Вопреки ожиданиям, нового удара не последовало. Должно быть, сержант имел приказание вправлять мне мозги только в тех случаях, когда я дерзил начальству. Или же он просто не понял, что речь идет о его персоне.
Подполковник Малинин медленно поставил локти на стол, зажал пальцы правой руки в кулак левой и так же не спеша возложил на получившуюся конструкцию свой вялый, невыразительный подбородок.
– Ну, так что будем делать, Каштаков?
Должно быть, ему игра в вопросы без ответов пока еще не наскучила.
Я молча пожал плечами. А что я мог ему ответить, если вообще не понимал, о чем идет речь?
– А ты все такой же, – с упреком заметил подполковник. – Упертый, как геморрой.
Меня всегда поражала удивительная образность языка, которым предпочитали объясняться люди в форме, будь то чекисты или просто военные. Характерно также то, что чем более высокий чин с тобой разговаривал, тем труднее было понять, что именно он имел в виду, используя ту или иную словесную конструкцию собственного изготовления. Если бы я был филологом, как Сергей, я бы, наверное, занялся составлением словаря, который помог бы обычным людям, не наделенным выдающимися лингвистическими способностями, относительно свободно общаться с иными представителями рода человеческого, для которых лоботомия была не опаснее клистира. Я бы так и назвал отдельные разделы этого справочного издания: «Словарный запас прапорщиков», «Лексикон младших офицеров», «Идиомы, используемые офицерами от майора до полковника» и, конечно же, «Генеральские эвфемизмы».

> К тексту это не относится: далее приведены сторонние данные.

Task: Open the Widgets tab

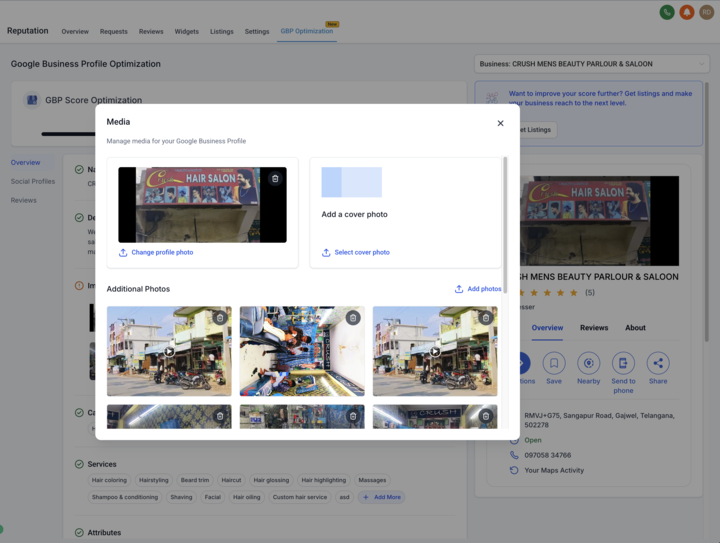Action: click(187, 31)
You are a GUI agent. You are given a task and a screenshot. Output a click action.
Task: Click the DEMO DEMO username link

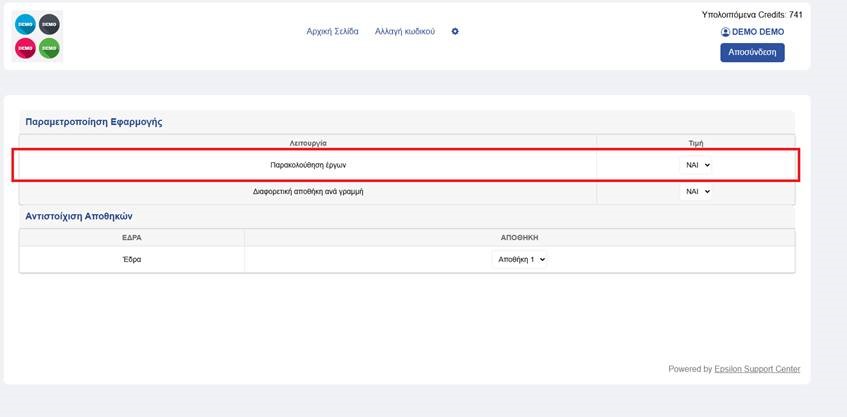coord(758,32)
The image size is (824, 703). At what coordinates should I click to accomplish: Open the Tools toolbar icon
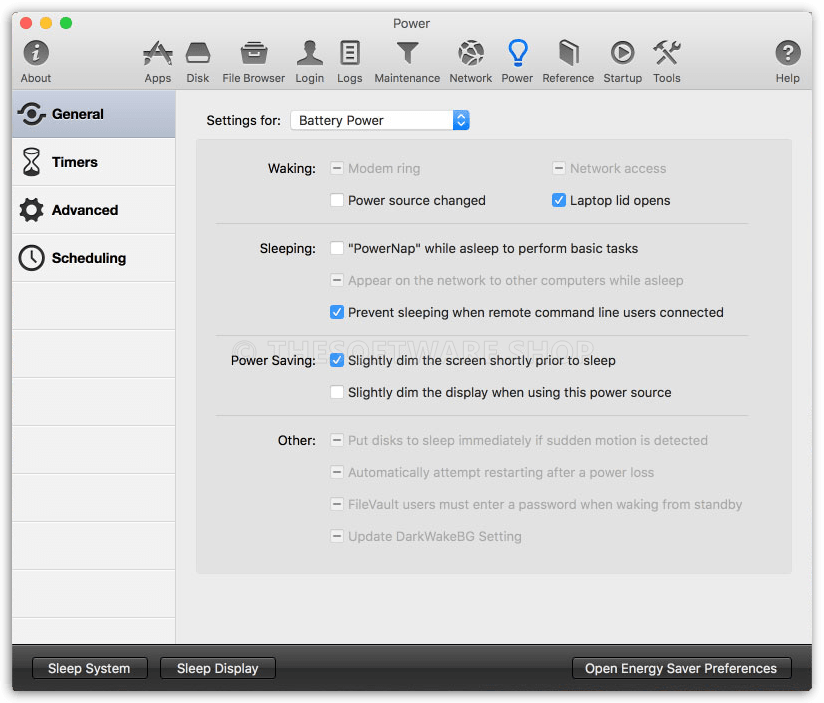tap(666, 60)
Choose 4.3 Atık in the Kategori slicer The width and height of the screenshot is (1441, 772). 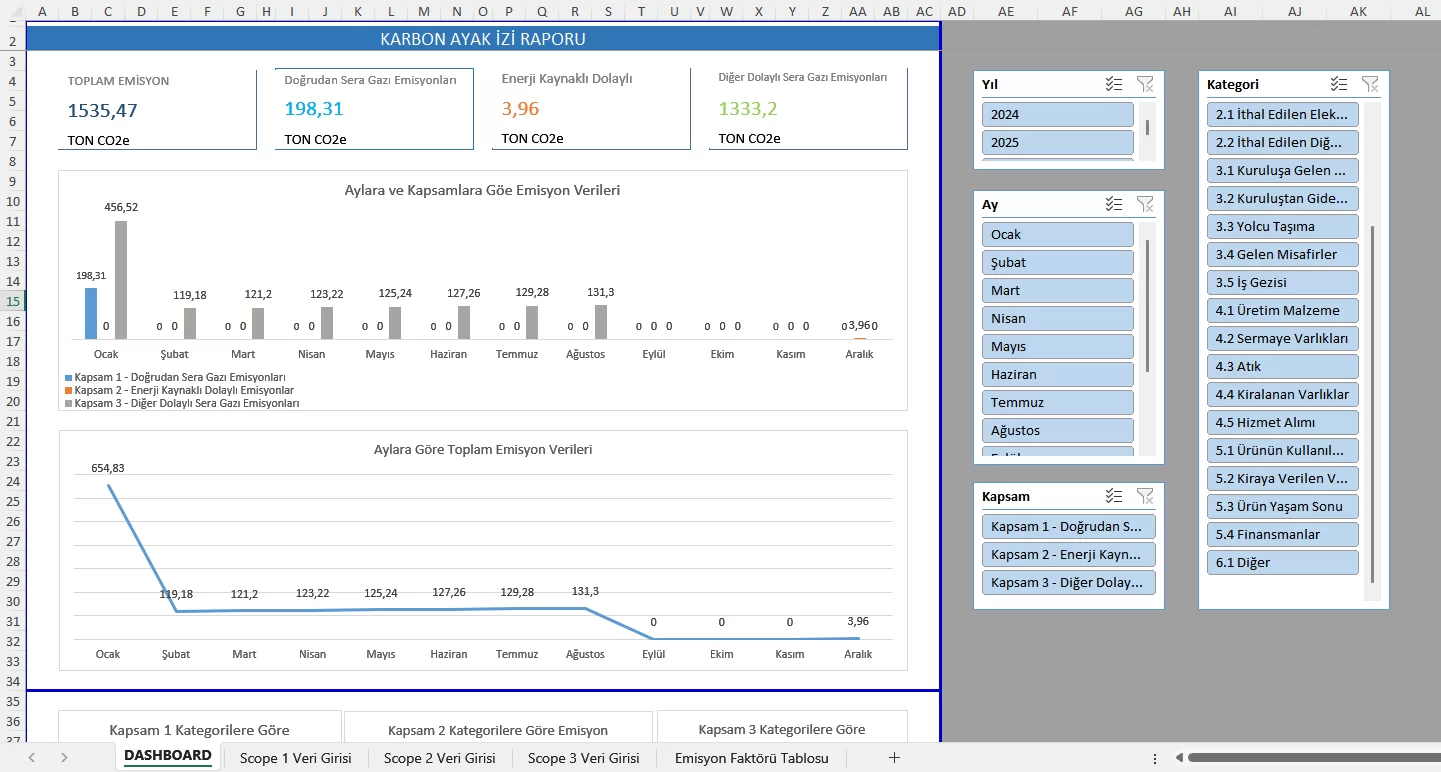tap(1282, 367)
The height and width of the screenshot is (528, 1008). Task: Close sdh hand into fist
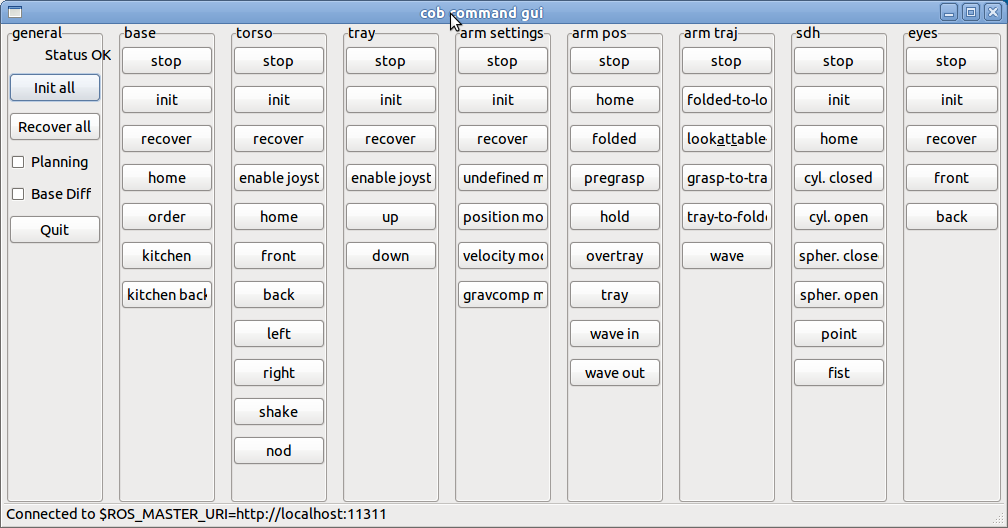[839, 373]
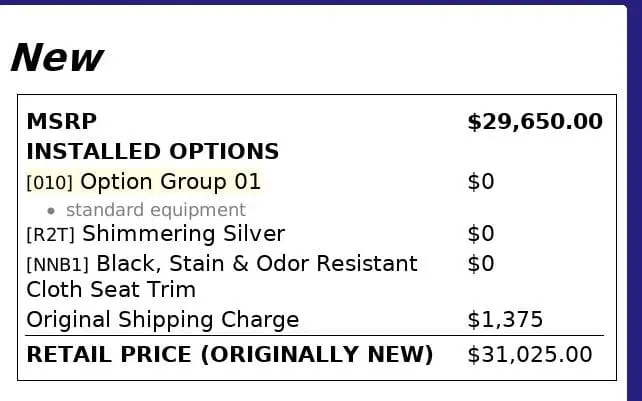Click the $0 price for the seat trim

click(x=481, y=264)
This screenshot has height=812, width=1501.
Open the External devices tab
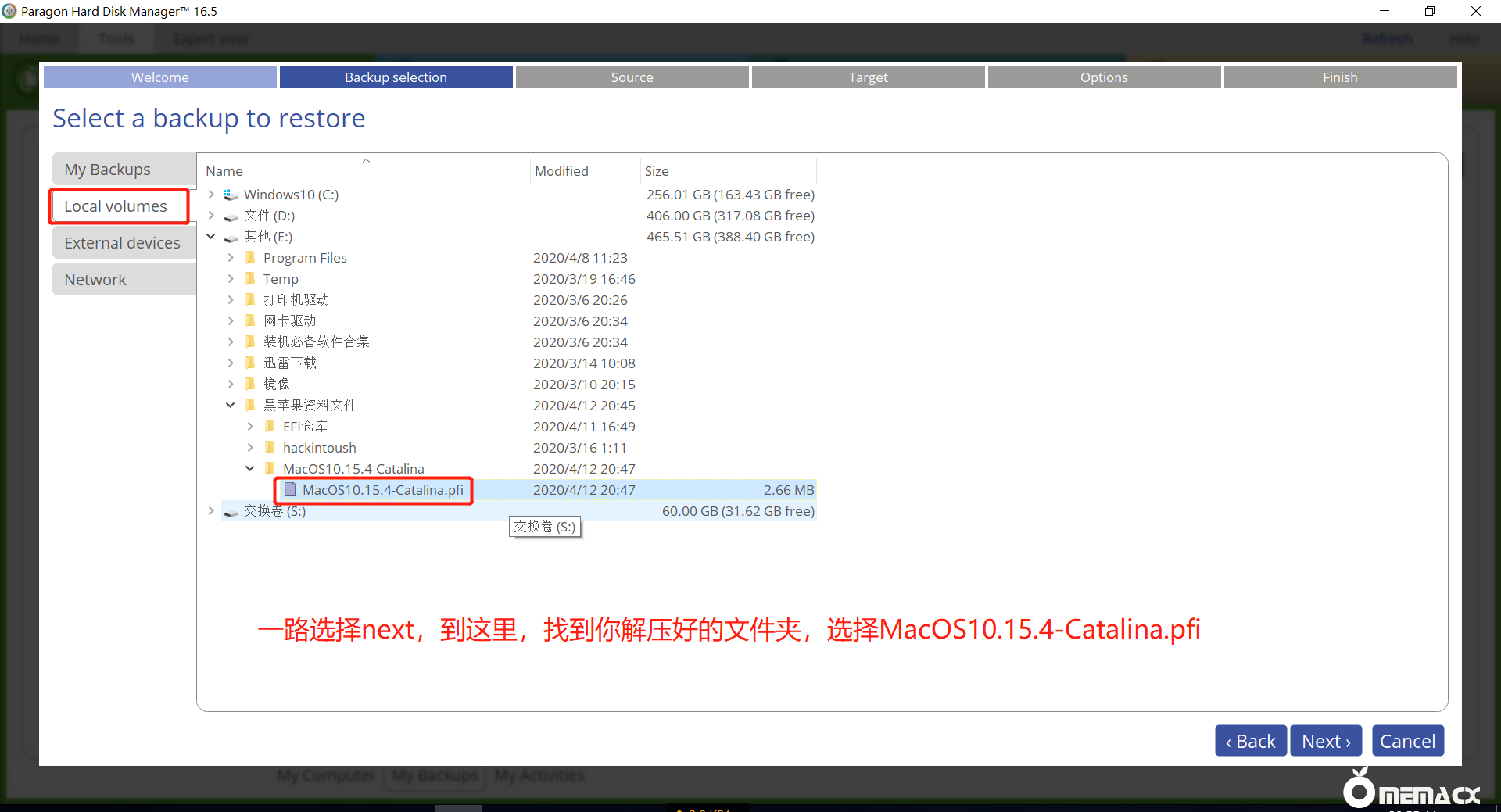tap(124, 243)
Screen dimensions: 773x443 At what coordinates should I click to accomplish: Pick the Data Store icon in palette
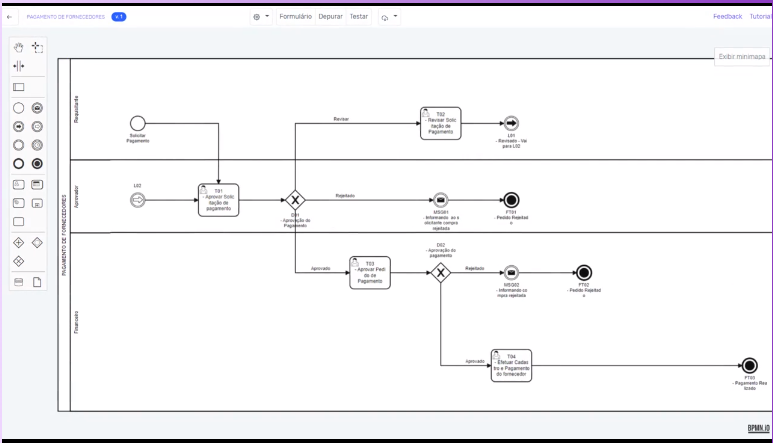[18, 282]
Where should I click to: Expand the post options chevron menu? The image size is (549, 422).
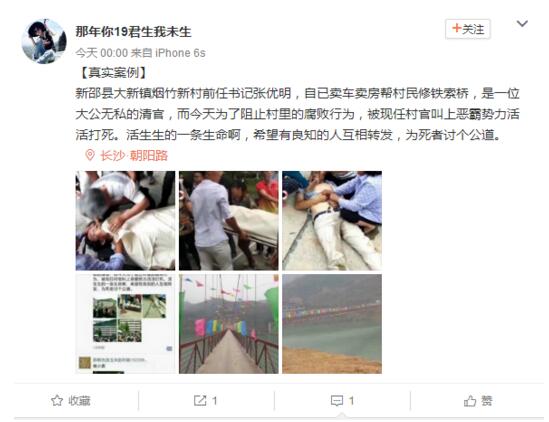[522, 23]
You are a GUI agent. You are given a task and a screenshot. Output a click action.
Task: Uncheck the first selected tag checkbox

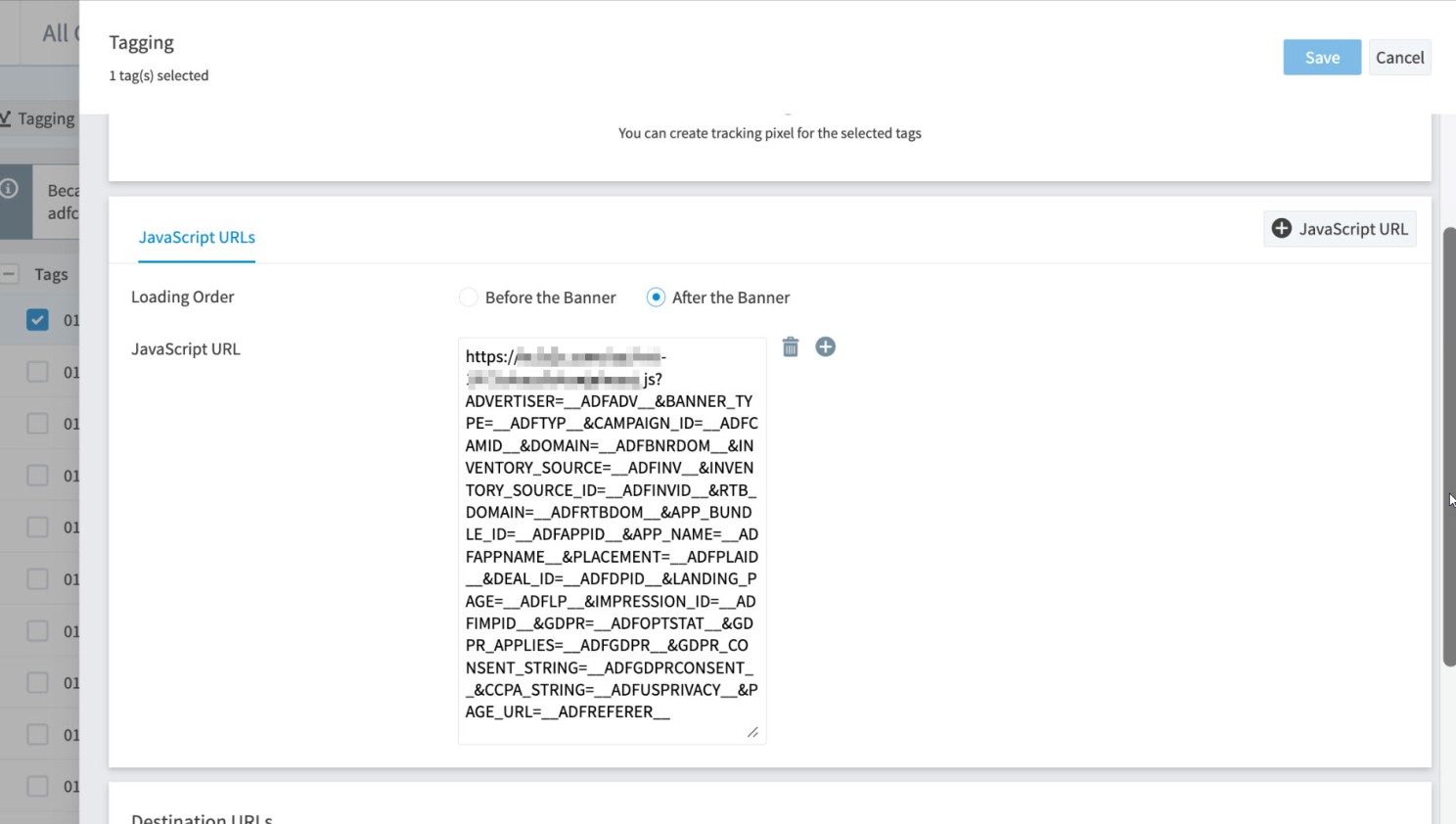(37, 319)
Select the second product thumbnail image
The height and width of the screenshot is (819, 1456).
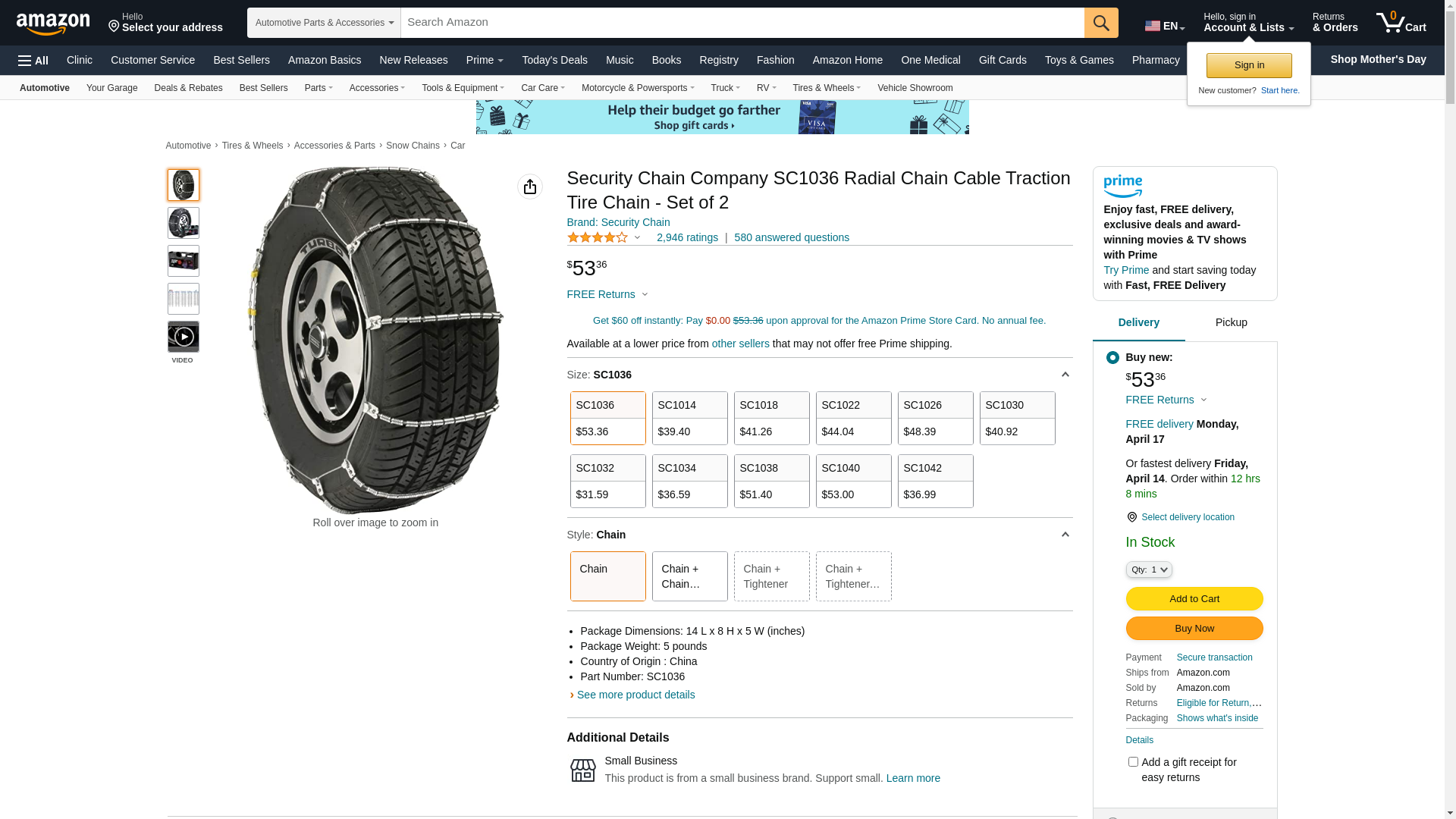[x=184, y=223]
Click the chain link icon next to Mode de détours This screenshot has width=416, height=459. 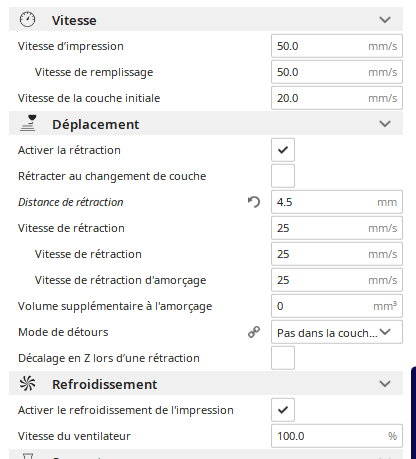coord(254,332)

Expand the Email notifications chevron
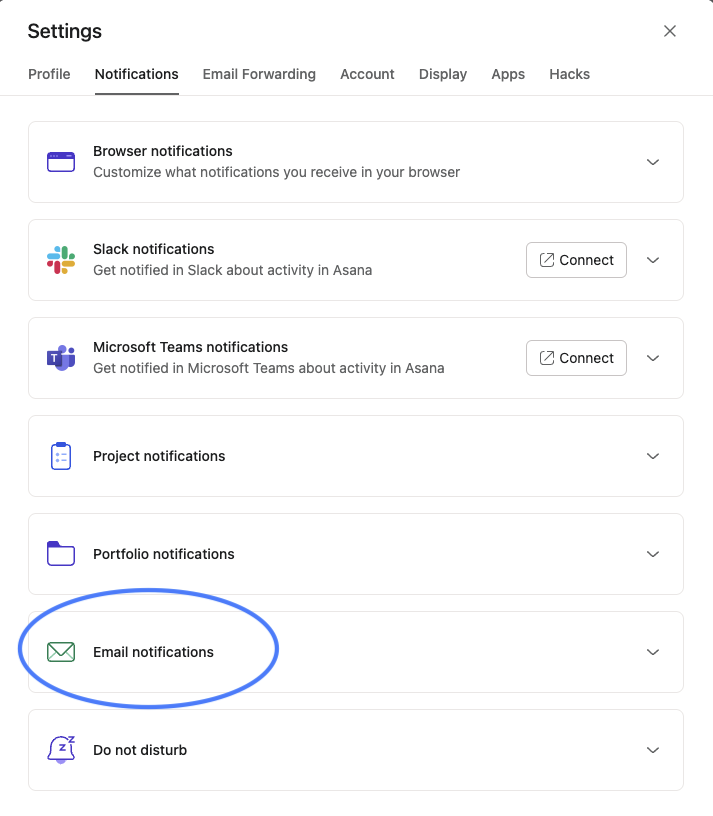pos(653,652)
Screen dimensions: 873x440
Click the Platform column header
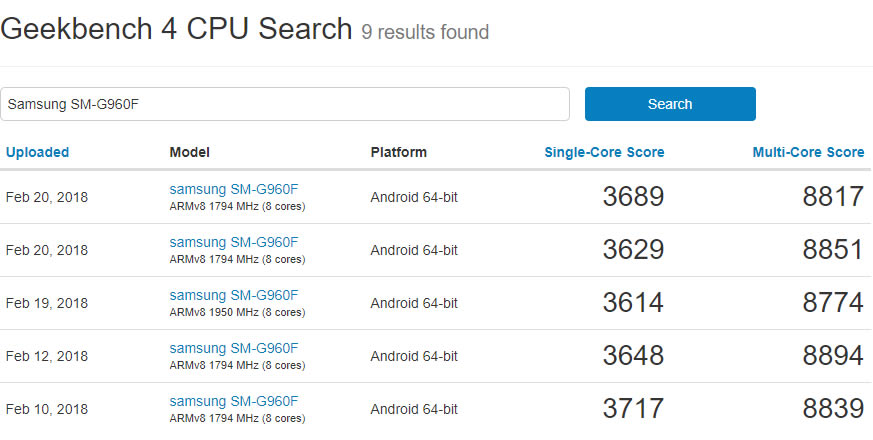pyautogui.click(x=399, y=153)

Но поскольку в настоящее время такого словаря не существовало, мне нужно было самому, до предела напрягая воображение, искать общий язык с сидевшим за столом напротив меня подполковником. Жестами я объясняться не мог, потому что скрывавшийся у меня за спиной бдительный, но, судя по всему, наделенный весьма ограниченным воображением сержант непременно воспринял бы это как проявление агрессивности. Следовательно, мне оставалось только порыться в собственном словарном запасе и попытаться отыскать там слова и выражения, знакомые моему собеседнику.
– Послушайте, господин подполковник, – обратился я к Малинину. – Нам будет куда проще общаться, если вы просто скажете, чего, собственно, от меня хотите.
– А сам ты, конечно же, этого не понимаешь? – язвительно усмехнулся чекист.
– Если бы я обладал хотя бы незначительной толикой вашего ума и проницательности, то никогда бы не стал частным детективом, который вместо очередных званий и поощрений от командования получает только зуботычины и удары по голове.
Малинин довольно улыбнулся. Удивительно, но чем более высокий пост занимает тот или иной человек, тем безотказнее действует на него банальная, прямолинейная лесть. Думаю, для того чтобы вызвать такую же самодовольную улыбку на лице стоявшего у меня за спиной сержанта, мне пришлось бы прибегнуть к куда более изощренной лжи.
– Чем ты сейчас занимаешься, Каштаков? – почти добродушно поинтересовался Малинин.
– Да разные бывают дела…
Пытаясь уйти от прямого ответа, я прекрасно понимал, что мне не удастся это сделать. И все же я как мог тянул время, предоставляя полковнику право первому открыть хотя бы часть из имевшихся у него на руках карт.
– Я спрашиваю, не чем ты занимаешься вообще, – пояснил Малинин, решивший, что я и в самом деле не понял, о чем идет речь, – а конкретно о том расследовании, которое ты ведешь сейчас.
Так, из моей конторы происходит утечка информации. Интересно знать, каким образом? Прослушивание самого офиса или телефонов я полностью исключал, поскольку был уверен в надежности защиты, которую сам же и установил. Следовательно, оставались только люди, которым было известно о том, что происходит в конторе. А их было не так уж и много…
– Ни одно из дел, которыми я сейчас занимаюсь, не представляет интереса для службы государственной безопасности, – сказал я, снова уходя от прямого ответа.
Подполковник горестно вздохнул, давая тем самым понять, насколько расстроил его мой необдуманный ответ.
– Мне следует расценивать это как отказ от сотрудничества? – спросил он.
– Ну что вы! – почти искренне возмутился я такой трактовкой моих слов. – Я бы на вашем месте отнесся к моему заявлению всего лишь как к робкой попытке наладить диалог, понятный обеим сторонам.
– Тебе все еще что-то непонятно? – удивился Малинин.
– Отчасти, – ответил я.
Подполковник задумчиво поскреб ногтями плохо выбритую щеку.